:: Stated exercise 1 ::
Output, word for word, the stretch from "A little recursion" through "get the idea." in the thread about parsing nested bracket strings.
:: Stated exercise 2 ::
Pick up the thread about parsing nested bracket strings at the point where it stops, and keep writing from there.

:: Source text ::
2

If I have a series of strings that have this base format:

"[id value]"//id and value are space delimited.  id will never have spaces

They can then be nested like this:

[a]
[a [b value]]
[a [b [c [value]]]

So every item can have 0 or 1 value entries.

What is the best approach to go about parsing this format? Do I just use stuff like string.Split() or string.IndexOf() or are there better methods?

S.S. Anne
  • 15,171
  • 8
  • 38
  • 76
Shawn
  • 859
  • 1
  • 14
  • 23

4 Answers4

2

A little recursion and split would work, the main point is use recursion, it'll make it so much easier. Your input syntax looks kind of like LISP :)

Parsing a, split, no second part. done.
Parsing a [b value]. has second part, go to the beginning.
...

You get the idea.

dutt
  • 7,909
  • 11
  • 52
  • 85
2

there is nothing wrong with split and indexof methods, they exist for string parsing. Here is a sample for your case:

        string str = "[a [b [c [d value]]]]";

        while (str.Trim().Length > 0)

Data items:
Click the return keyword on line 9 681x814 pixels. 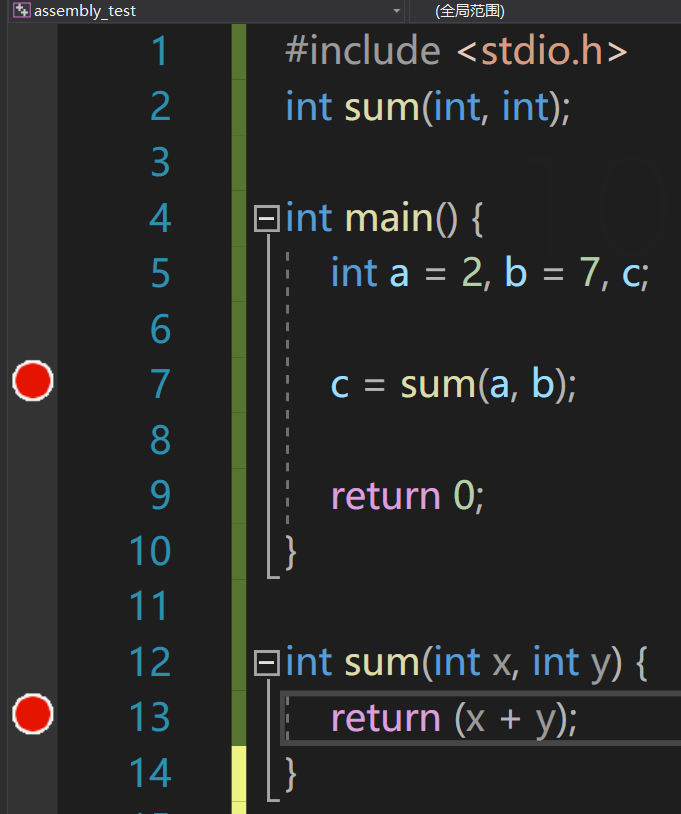(385, 496)
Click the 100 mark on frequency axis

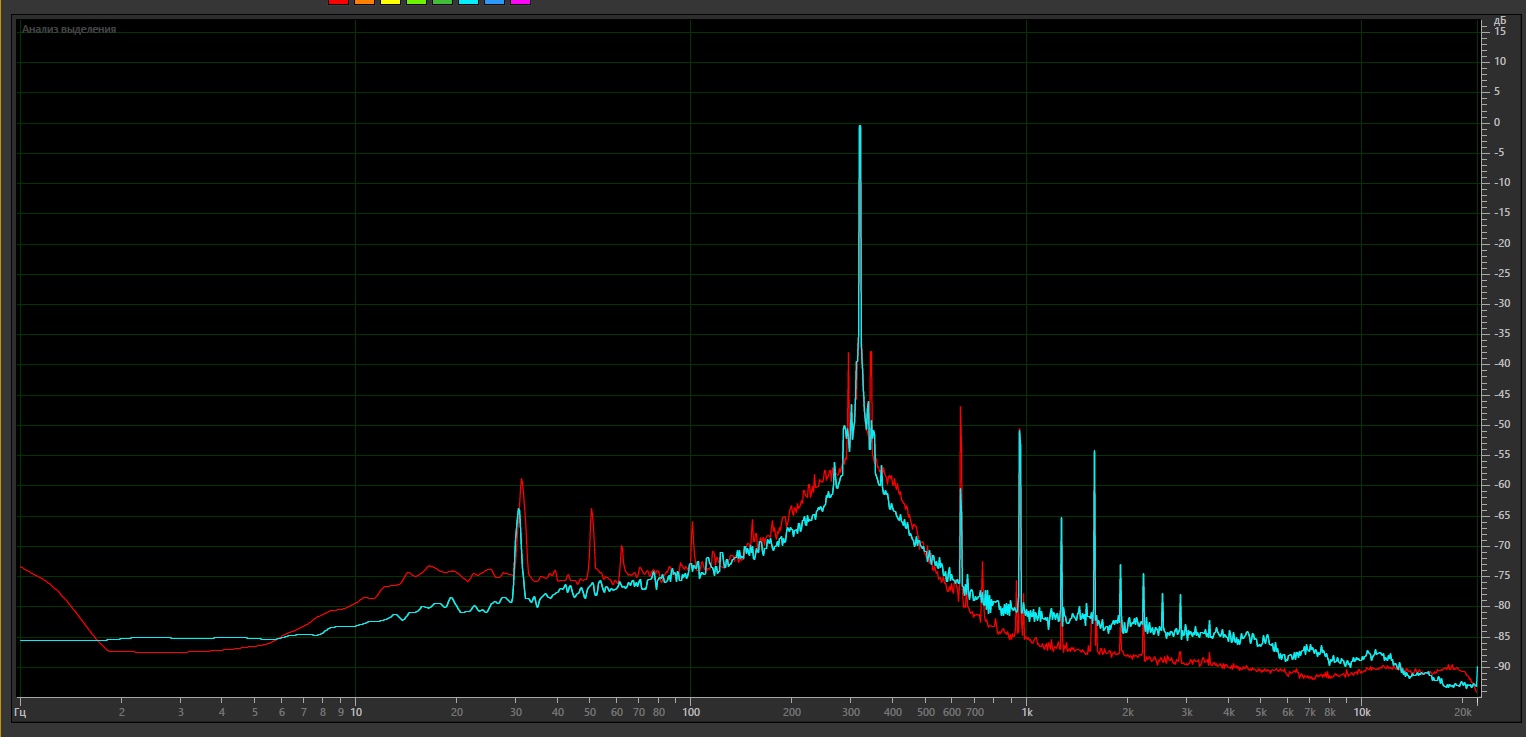click(690, 713)
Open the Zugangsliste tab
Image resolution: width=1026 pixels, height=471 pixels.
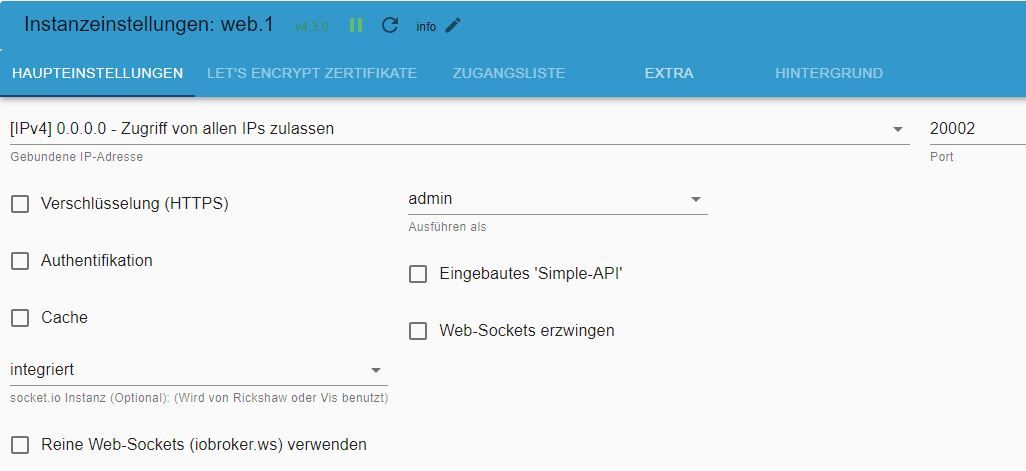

:: Task output 1 ::
A little recursion and split would work, the main point is use recursion, it'll make it so much easier. Your input syntax looks kind of like LISP :)

Parsing a, split, no second part. done.
Parsing a [b value]. has second part, go to the beginning.
...

You get the idea.

:: Task output 2 ::
        {
            int start = str.LastIndexOf('[');
            int end = str.IndexOf(']');

            string s = str.Substring(start +1, end - (start+1)).Trim();
            string[] pair = s.Split(' ');// this is what you are looking for. its length will be 2 if it has a value

            str = str.Remove(start, (end + 1)- start);
        }
Ali YILDIRIM
  • 156
  • 3
  • `Split` and `IndexOf` exist for (advanced) string parsing insofar as shotguns exist for shooting yourself in the foot. ;-) But I actually like your code and it should work as long as the value doesn’t contain spaces (although it is **very** inefficient). – Konrad Rudolph Oct 12 '10 at 09:01
1

Regex is alway a nice solution.

string test = "[a [b [c [value]]]";
Regex r = new Regex("\\[(?<id>[A-Za-z]*) (?<value>.*)\\]");
var res = r.Match(test);

Then you can get the value (which is [b [c [value]] after the first iteration) and apply the same again until the match fails.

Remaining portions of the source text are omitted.